◆ Instructions for the task ◆
Render the lines of the listing below, from the line containing "Tap the REC button" through the line containing "coord(176,536)", inclusive, as a Markdown table with the columns Row and Line. Number each row and omit blank lines.

◆ Given data ◆
▼

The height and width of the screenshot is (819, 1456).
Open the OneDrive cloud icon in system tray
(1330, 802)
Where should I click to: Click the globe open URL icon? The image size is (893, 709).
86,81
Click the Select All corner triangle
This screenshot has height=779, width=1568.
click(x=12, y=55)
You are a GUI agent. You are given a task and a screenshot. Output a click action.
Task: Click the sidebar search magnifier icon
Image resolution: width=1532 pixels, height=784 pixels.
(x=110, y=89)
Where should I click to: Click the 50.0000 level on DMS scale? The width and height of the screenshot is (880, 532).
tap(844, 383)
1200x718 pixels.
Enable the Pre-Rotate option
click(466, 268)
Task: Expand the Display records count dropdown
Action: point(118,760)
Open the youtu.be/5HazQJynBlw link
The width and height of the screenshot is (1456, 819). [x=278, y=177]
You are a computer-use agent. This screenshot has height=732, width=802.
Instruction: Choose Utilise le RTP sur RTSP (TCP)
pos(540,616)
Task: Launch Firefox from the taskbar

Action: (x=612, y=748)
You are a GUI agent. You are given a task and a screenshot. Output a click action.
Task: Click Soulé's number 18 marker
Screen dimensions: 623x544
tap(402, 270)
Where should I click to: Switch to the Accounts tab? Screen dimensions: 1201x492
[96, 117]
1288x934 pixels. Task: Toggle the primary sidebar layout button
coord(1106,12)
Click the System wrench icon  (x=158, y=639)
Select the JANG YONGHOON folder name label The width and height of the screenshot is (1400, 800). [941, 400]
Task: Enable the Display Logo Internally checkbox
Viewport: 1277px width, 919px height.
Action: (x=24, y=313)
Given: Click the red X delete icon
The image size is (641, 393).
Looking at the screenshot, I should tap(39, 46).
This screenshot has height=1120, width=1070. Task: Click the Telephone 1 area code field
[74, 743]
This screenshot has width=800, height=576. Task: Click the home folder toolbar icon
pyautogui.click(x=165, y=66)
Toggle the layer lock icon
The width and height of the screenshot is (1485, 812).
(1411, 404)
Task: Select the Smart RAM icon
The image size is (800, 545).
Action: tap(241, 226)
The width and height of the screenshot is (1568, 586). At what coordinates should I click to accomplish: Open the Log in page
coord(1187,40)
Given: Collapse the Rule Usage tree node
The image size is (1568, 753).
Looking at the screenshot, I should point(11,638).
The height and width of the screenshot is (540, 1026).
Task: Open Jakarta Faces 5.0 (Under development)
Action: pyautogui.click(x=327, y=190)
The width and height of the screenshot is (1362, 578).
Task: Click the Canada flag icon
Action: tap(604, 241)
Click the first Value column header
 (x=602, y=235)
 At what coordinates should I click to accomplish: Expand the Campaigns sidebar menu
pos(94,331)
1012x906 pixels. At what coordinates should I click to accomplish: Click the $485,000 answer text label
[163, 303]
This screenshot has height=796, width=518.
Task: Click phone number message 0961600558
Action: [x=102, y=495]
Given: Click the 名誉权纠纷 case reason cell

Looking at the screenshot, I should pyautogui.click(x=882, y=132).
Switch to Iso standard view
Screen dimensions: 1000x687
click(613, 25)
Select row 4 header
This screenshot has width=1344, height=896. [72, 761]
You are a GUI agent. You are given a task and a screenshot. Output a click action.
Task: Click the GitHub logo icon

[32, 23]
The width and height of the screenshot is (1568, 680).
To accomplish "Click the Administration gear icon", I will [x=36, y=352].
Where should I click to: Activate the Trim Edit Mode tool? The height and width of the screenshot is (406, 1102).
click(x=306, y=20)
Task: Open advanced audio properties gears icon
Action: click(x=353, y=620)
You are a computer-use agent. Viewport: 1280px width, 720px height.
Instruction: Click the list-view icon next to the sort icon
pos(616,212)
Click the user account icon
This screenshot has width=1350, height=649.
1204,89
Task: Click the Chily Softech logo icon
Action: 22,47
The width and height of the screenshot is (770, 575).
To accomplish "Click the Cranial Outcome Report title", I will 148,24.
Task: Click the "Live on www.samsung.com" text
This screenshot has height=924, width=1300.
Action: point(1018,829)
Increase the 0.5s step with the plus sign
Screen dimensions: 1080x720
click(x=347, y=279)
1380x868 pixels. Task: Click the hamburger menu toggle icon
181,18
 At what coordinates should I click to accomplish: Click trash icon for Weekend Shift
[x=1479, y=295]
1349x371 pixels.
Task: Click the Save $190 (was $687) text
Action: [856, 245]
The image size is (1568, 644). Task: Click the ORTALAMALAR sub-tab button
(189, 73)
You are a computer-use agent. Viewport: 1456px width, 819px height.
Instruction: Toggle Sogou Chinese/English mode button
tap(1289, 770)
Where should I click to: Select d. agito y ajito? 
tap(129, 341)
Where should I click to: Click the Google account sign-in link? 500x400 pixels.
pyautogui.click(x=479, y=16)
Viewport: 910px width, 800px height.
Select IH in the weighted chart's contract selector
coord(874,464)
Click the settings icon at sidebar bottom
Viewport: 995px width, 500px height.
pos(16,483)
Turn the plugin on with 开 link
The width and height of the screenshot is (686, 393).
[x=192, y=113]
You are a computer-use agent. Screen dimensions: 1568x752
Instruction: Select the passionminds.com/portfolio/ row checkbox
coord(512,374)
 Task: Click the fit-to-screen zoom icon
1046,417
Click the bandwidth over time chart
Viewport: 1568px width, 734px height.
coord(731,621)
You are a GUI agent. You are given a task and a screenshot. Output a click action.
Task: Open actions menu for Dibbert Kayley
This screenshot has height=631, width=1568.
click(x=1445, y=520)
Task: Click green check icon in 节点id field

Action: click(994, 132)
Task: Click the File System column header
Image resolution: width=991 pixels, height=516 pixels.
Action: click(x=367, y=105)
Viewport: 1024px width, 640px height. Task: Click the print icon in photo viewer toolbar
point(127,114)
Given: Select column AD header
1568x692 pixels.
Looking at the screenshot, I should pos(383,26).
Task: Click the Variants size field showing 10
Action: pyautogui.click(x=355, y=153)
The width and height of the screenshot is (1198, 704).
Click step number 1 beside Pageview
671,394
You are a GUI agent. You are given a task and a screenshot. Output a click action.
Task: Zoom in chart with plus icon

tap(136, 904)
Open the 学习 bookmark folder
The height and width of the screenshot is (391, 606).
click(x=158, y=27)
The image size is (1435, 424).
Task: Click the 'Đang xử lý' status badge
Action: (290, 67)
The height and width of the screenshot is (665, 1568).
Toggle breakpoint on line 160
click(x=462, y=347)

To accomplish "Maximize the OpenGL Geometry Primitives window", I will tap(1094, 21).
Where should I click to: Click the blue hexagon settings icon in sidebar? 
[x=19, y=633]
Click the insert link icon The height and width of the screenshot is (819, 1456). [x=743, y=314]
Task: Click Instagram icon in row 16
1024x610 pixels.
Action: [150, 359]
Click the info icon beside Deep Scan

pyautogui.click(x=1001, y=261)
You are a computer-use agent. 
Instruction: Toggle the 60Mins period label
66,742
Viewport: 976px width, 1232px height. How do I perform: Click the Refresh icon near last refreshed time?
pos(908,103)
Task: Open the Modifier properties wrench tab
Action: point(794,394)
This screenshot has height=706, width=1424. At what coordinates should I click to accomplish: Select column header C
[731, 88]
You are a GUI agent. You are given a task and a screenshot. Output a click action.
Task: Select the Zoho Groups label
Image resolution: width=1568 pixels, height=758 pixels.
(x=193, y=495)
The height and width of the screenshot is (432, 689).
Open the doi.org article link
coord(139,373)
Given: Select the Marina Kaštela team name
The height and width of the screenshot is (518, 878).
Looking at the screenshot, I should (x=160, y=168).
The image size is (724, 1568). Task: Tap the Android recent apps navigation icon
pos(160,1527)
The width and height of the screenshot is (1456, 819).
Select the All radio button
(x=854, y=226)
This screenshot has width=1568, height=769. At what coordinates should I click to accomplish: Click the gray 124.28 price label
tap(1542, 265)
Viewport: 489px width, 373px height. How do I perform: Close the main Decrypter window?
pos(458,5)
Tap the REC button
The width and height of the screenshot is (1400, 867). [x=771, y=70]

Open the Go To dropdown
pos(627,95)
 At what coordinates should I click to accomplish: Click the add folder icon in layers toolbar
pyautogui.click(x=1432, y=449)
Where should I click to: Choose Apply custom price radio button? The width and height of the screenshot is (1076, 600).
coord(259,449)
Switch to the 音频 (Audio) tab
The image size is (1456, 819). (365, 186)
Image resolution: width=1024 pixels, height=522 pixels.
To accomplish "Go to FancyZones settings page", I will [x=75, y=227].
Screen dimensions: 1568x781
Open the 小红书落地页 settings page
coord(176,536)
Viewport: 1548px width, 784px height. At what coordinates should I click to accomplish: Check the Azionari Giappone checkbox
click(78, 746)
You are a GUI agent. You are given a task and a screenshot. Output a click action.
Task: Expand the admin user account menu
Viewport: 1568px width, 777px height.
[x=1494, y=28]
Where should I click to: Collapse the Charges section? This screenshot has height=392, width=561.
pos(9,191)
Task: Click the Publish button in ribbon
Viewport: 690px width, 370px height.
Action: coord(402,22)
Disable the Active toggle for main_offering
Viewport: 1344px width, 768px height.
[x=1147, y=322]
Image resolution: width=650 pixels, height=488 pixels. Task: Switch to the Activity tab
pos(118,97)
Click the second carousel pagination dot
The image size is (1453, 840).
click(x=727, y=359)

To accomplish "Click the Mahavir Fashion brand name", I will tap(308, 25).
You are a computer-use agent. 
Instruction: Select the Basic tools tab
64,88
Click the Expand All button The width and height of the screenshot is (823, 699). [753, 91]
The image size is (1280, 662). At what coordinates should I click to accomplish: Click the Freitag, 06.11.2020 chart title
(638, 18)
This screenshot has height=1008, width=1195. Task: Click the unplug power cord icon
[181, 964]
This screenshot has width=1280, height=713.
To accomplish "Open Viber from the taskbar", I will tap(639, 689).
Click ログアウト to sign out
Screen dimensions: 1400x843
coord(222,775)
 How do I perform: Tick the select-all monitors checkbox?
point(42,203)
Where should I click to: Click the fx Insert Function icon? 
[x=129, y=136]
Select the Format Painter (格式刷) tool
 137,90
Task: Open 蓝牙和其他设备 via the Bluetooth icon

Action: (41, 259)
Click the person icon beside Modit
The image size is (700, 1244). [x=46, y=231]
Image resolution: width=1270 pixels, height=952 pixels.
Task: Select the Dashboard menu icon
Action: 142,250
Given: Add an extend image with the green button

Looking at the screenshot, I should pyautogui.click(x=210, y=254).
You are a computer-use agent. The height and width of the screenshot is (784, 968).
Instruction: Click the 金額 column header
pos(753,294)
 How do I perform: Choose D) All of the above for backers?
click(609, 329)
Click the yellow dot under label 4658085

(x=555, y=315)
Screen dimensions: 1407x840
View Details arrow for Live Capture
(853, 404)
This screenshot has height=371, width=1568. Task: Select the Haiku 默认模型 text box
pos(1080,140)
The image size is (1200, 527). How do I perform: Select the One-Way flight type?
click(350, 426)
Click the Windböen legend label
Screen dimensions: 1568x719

▲

◆ Expected answer ◆
| Row | Line |
|---|---|
| 1 | Tap the REC button |
| 2 | The width and height of the screenshot is (1400, 867). [x=771, y=70] |
| 3 | Open the Go To dropdown |
| 4 | pos(627,95) |
| 5 |  At what coordinates should I click to accomplish: Click the add folder icon in layers toolbar |
| 6 | pyautogui.click(x=1432, y=449) |
| 7 | Where should I click to: Choose Apply custom price radio button? The width and height of the screenshot is (1076, 600). |
| 8 | coord(259,449) |
| 9 | Switch to the 音频 (Audio) tab |
| 10 | The image size is (1456, 819). (365, 186) |
| 11 | Image resolution: width=1024 pixels, height=522 pixels. |
| 12 | To accomplish "Go to FancyZones settings page", I will [x=75, y=227]. |
| 13 | Screen dimensions: 1568x781 |
| 14 | Open the 小红书落地页 settings page |
| 15 | coord(176,536) |